Because you’ll get the best performance when querying data that is stored locally in Amazon Redshift, it is a best practice to have your most recent data loaded in Amazon Redshift and query less frequently accessed data from external sources. By following this strategy, you can ensure the hottest data is stored closest to the compute and in a format that is optimized for analytical processing. In Example 4-17, you may have a load process that populates the transaction table with the latest month of data but have all of your data in Amazon S3. When exposed to your users, they will see a consolidated view of the data, but when they access the hottest data, Amazon Redshift will retrieve it from local storage. Please note, the data sets referenced in the below example have not been setup. The query provided is for illustrative purposes only.
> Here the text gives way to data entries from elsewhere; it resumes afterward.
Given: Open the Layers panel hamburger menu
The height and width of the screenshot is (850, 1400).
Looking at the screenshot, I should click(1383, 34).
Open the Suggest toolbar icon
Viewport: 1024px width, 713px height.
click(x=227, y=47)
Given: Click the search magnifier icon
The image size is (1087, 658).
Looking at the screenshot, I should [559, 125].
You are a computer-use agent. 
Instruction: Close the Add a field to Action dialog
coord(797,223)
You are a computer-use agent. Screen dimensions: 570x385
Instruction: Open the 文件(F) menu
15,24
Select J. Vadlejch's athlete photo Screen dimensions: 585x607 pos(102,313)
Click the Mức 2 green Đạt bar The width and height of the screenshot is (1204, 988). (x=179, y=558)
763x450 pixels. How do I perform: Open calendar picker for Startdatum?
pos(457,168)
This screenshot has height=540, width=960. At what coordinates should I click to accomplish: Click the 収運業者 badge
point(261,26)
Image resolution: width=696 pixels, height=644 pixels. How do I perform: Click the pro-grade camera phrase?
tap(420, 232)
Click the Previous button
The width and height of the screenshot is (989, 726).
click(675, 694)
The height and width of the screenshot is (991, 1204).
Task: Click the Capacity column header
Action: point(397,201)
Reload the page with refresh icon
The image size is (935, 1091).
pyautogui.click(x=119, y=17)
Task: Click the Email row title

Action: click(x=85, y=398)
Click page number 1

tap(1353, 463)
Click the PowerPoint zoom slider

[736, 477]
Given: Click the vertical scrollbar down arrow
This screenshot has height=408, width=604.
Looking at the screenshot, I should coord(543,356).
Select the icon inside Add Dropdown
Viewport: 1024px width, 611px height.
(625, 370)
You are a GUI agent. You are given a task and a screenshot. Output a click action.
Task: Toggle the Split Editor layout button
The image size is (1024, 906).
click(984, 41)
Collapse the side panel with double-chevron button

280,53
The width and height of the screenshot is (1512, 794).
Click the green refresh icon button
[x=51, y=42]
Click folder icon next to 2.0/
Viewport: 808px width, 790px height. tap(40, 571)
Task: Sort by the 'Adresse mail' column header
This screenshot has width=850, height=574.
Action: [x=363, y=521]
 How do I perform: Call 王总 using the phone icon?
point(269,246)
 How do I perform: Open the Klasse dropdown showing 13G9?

Example 4-17. Union S3 and local data

CREATE VIEW public.transactions_all AS
  SELECT … FROM public.transactions
  UNION ALL
  SELECT … FROM externalschema.transactions
  WHERE year != date_part(YEAR, current_date)
    AND month != date_part(MONTH, current_date);
WITH NO SCHEMA BINDING;

The clause NO SCHEMA BINDING must be used for external tables to ensure that data can be loaded in Amazon S3 without any impact or dependency on Amazon Redshift.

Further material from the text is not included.